What needs to be done: Where the line containing "This screenshot has width=1284, height=670." appears, start repeating, and continue exactly through the last line below, adding nothing. Include no pictures.

━━━ Data for processing

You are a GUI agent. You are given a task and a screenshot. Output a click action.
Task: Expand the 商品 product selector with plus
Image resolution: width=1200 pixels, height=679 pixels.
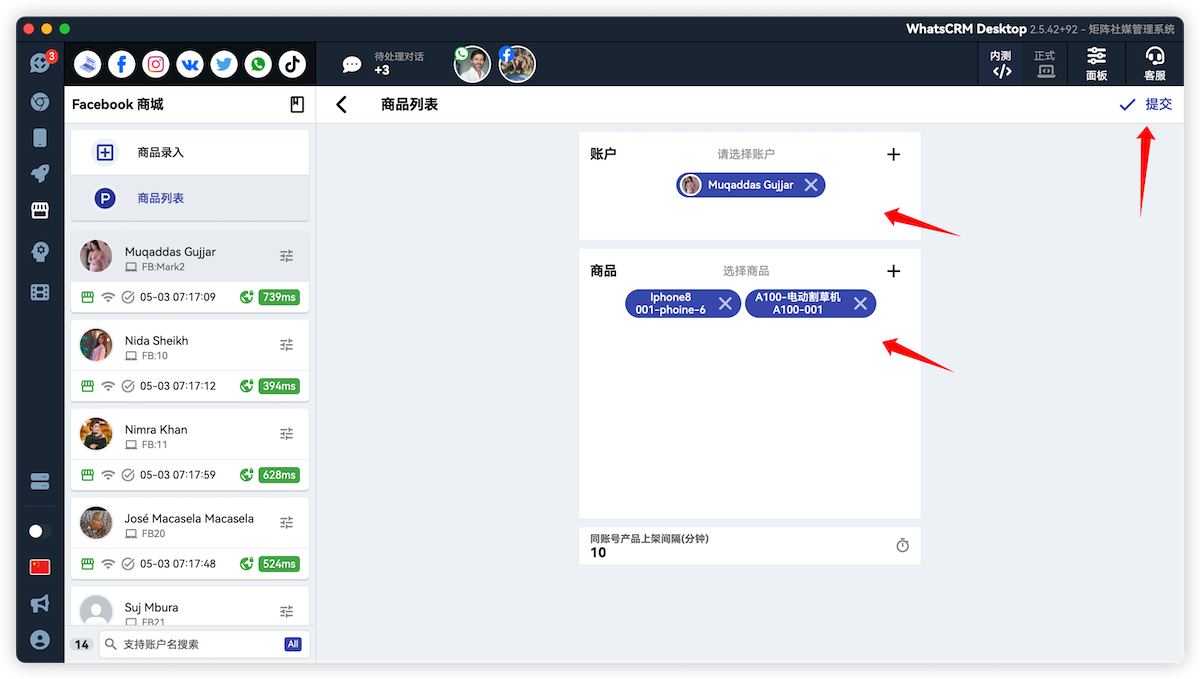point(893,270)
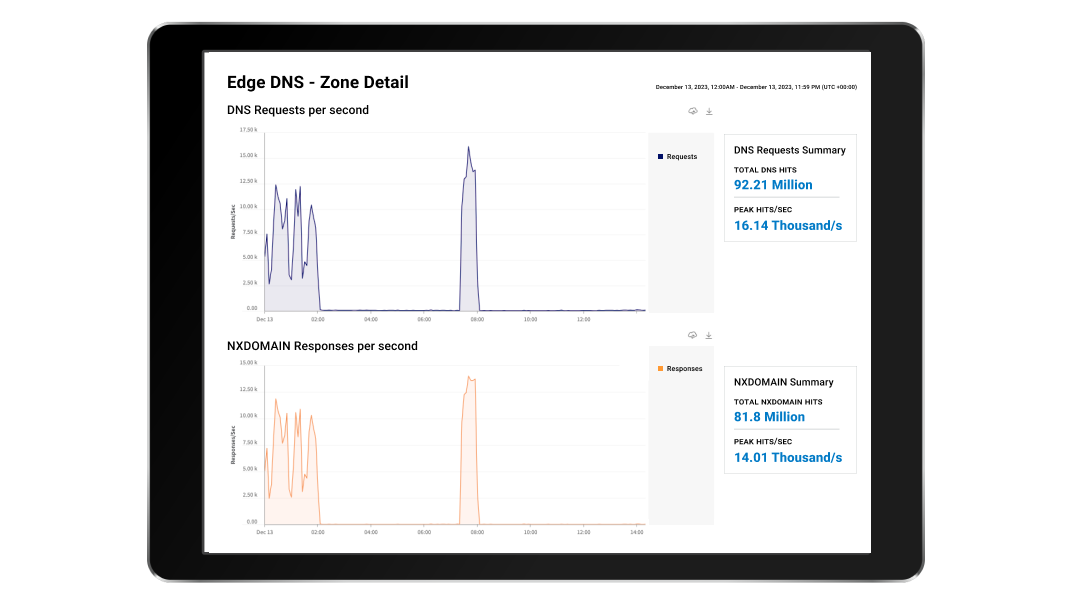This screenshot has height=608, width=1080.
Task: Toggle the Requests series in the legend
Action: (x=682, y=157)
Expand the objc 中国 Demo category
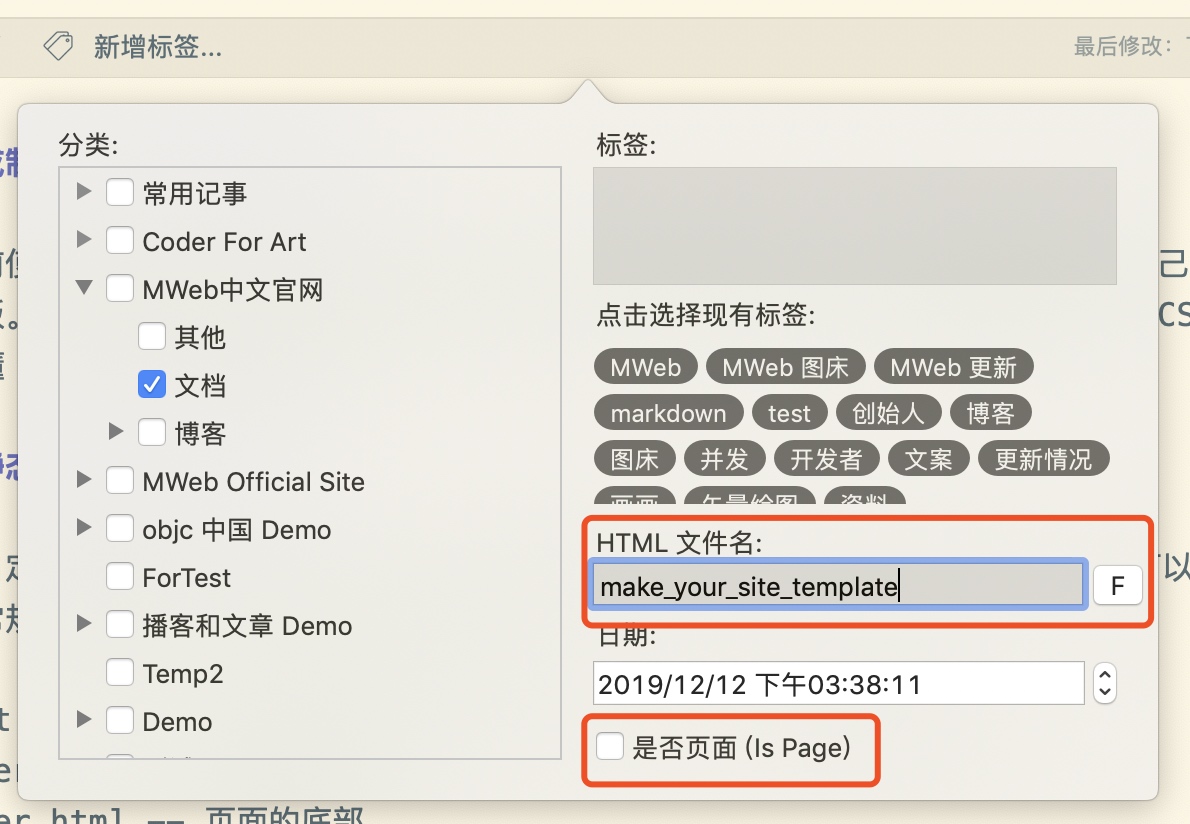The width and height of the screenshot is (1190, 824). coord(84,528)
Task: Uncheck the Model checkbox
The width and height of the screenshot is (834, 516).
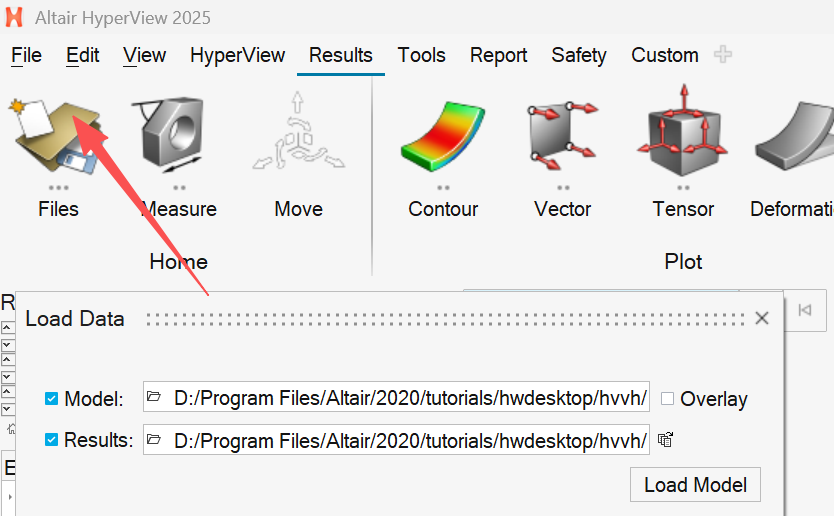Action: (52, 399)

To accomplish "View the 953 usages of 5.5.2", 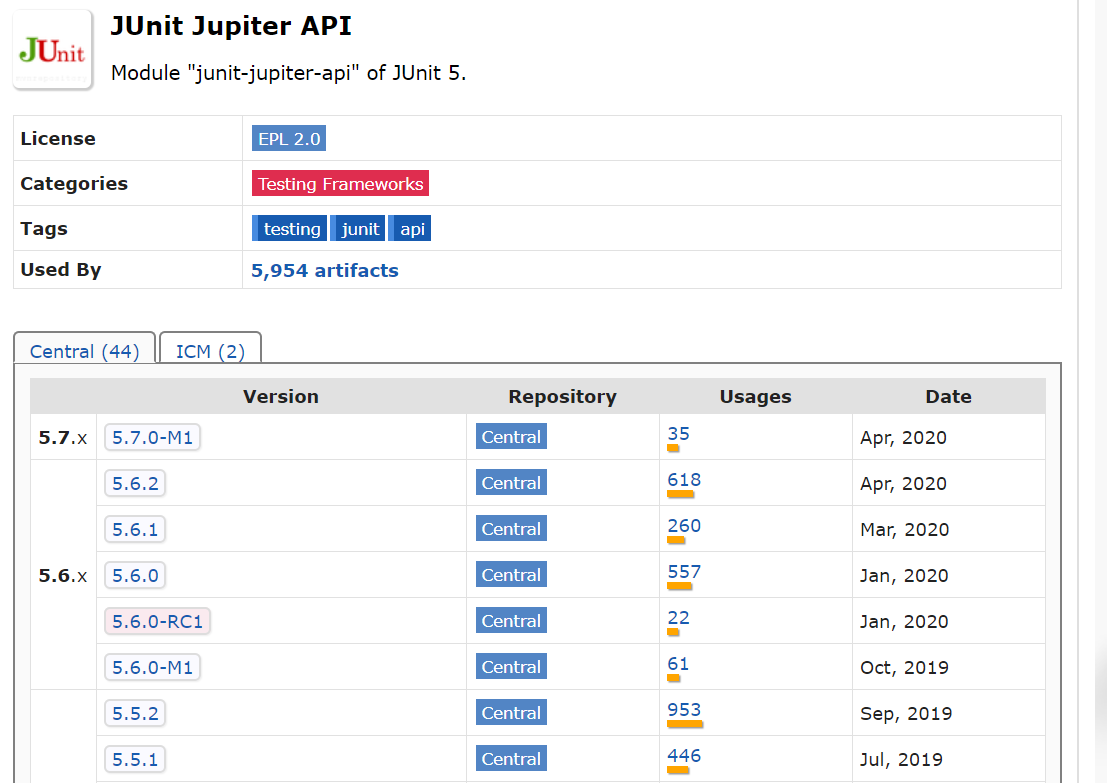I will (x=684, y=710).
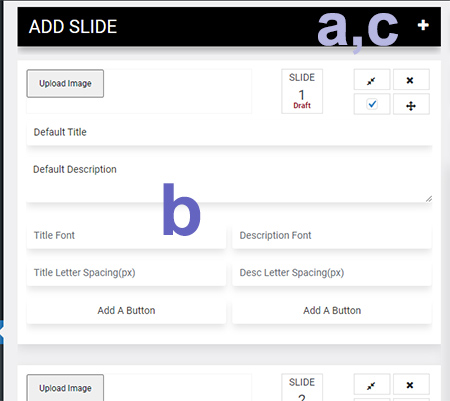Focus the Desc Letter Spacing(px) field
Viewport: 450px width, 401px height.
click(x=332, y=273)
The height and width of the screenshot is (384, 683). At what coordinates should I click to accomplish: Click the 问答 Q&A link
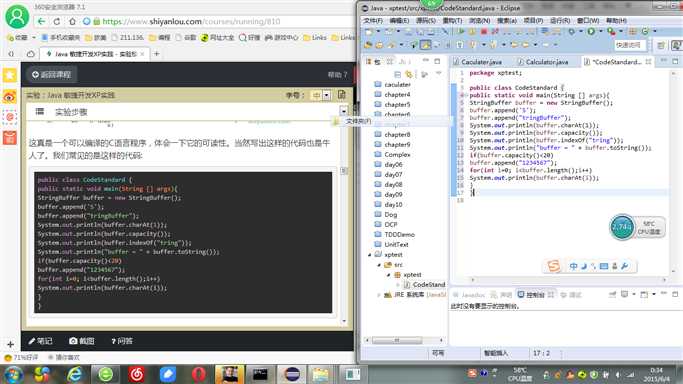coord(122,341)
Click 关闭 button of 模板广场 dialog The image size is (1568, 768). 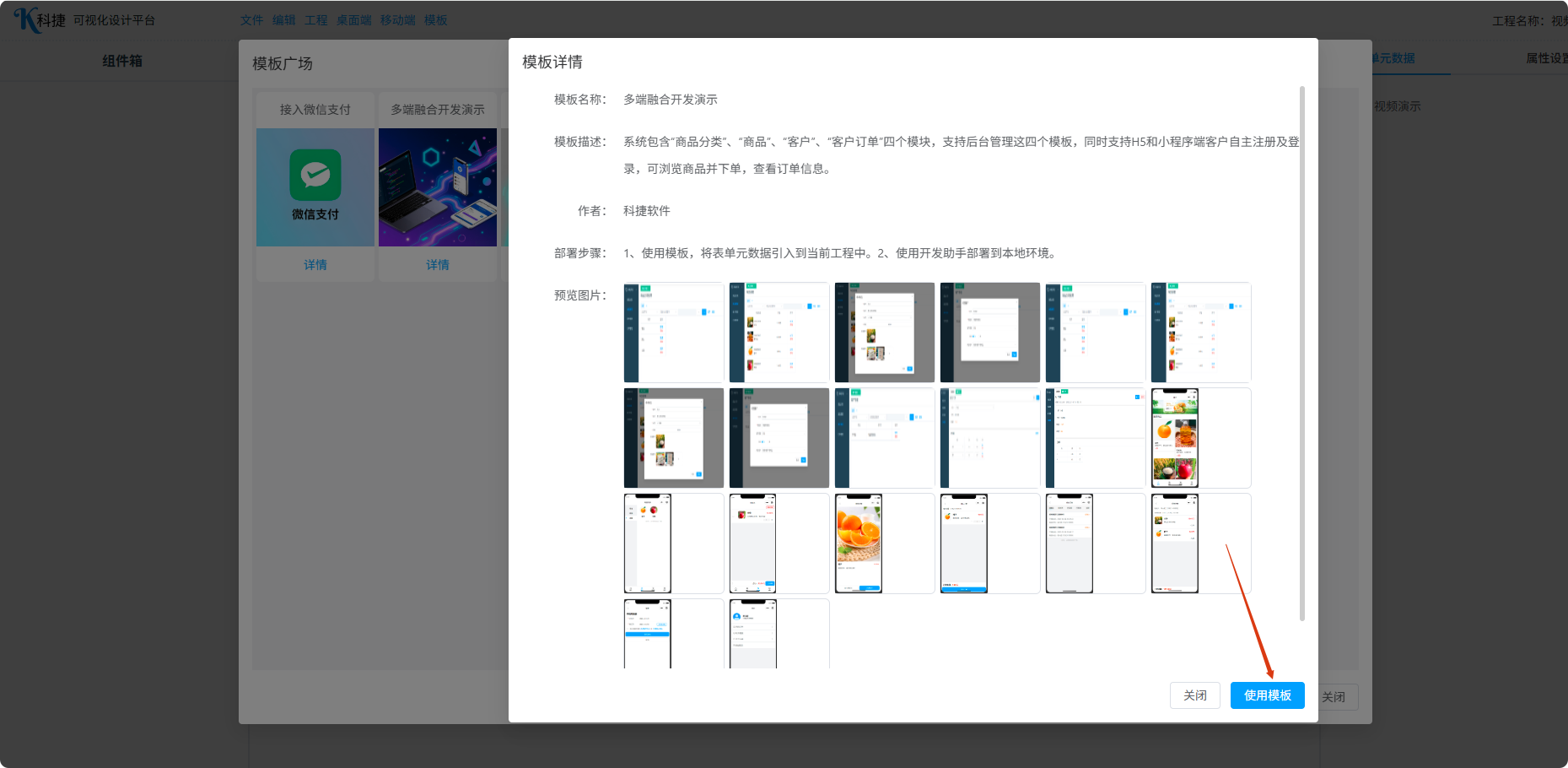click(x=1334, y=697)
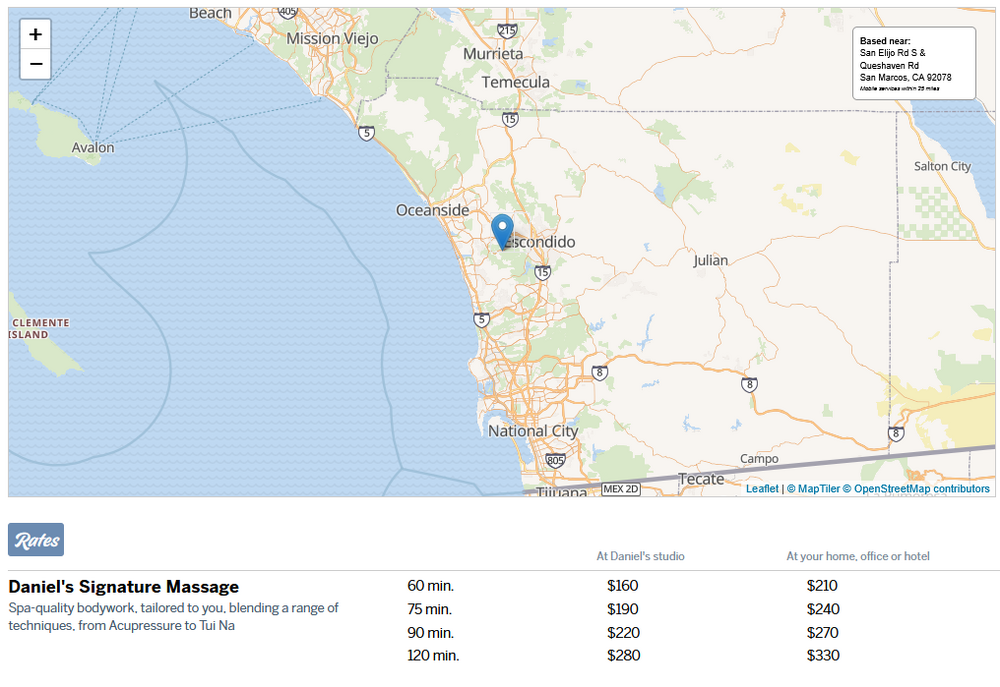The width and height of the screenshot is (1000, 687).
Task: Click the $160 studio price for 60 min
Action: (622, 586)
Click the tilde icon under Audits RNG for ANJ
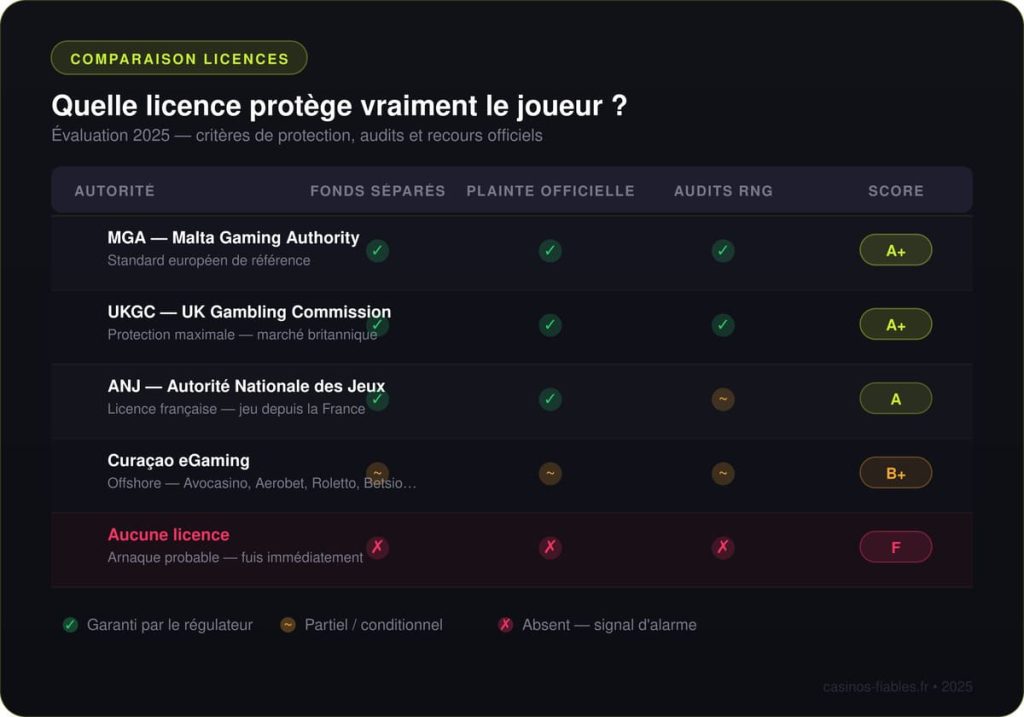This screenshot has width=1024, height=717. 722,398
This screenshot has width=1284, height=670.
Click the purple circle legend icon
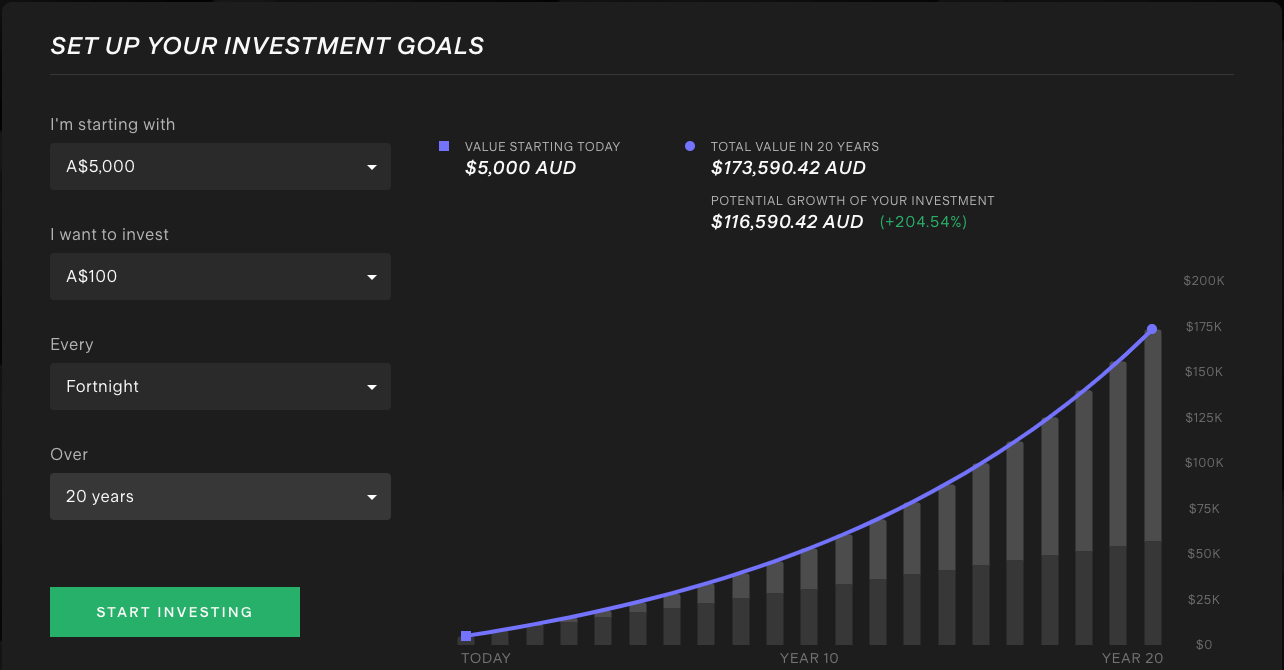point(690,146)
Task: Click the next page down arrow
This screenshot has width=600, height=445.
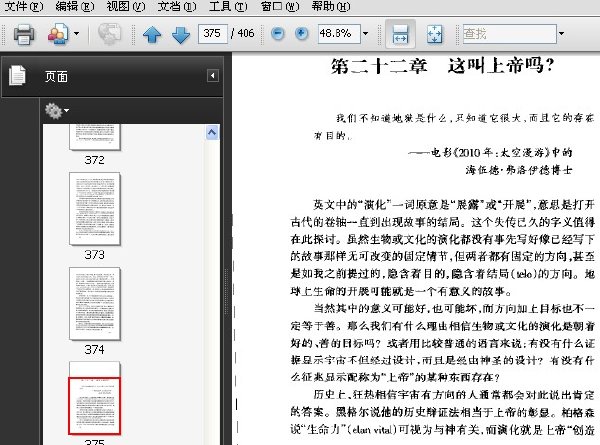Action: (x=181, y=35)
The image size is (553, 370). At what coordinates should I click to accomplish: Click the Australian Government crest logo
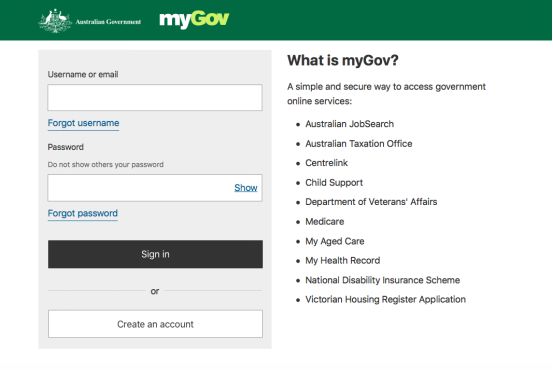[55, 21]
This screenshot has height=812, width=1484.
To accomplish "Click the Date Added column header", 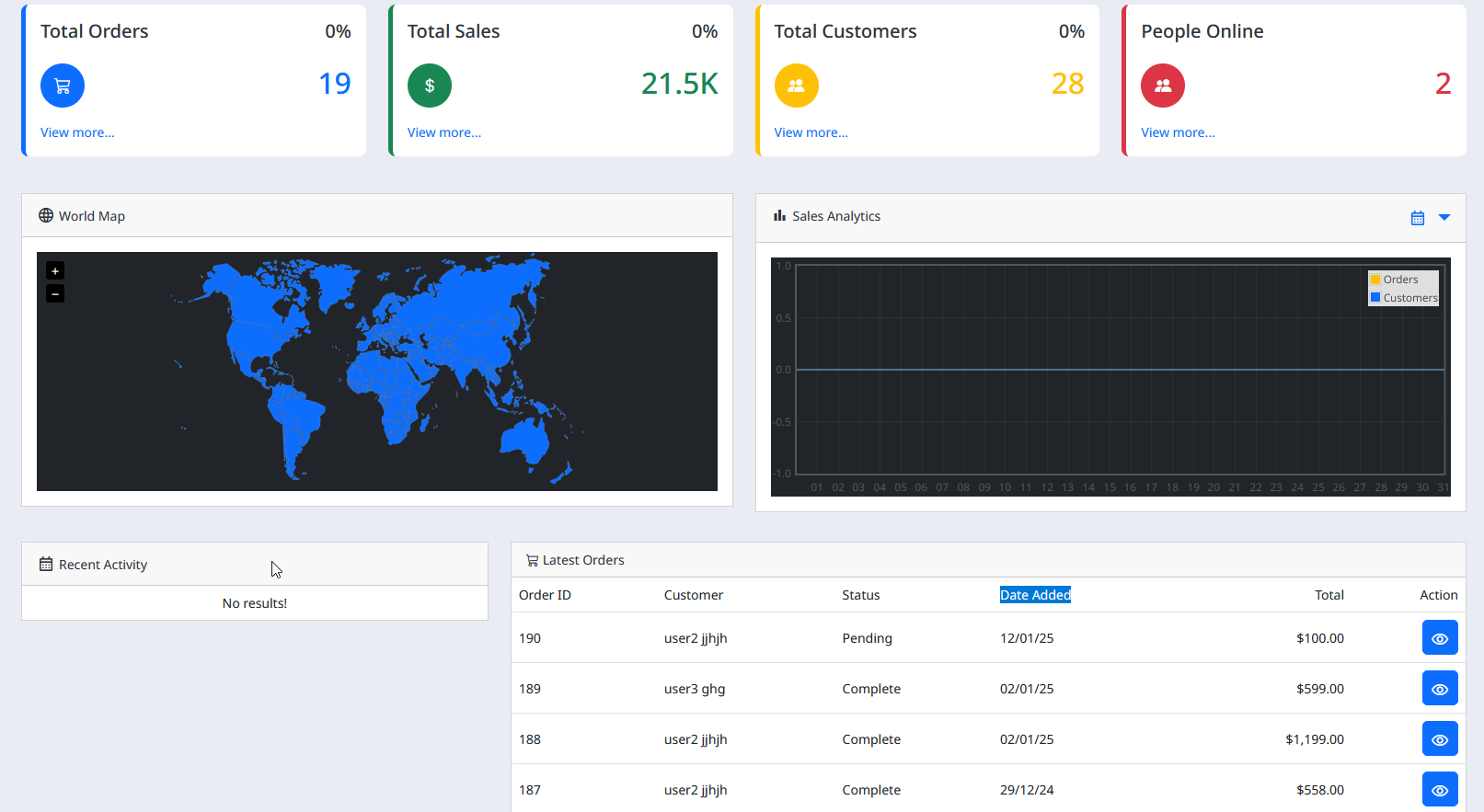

━━━━━━

Reply:
This screenshot has width=1284, height=670.
Click the purple circle legend icon
point(690,146)
Task: Click the next page down arrow
This screenshot has width=600, height=445.
Action: (x=181, y=35)
The image size is (553, 370). At what coordinates should I click to accomplish: Click the Australian Government crest logo
[55, 21]
This screenshot has height=812, width=1484.
To accomplish "Click the Date Added column header", 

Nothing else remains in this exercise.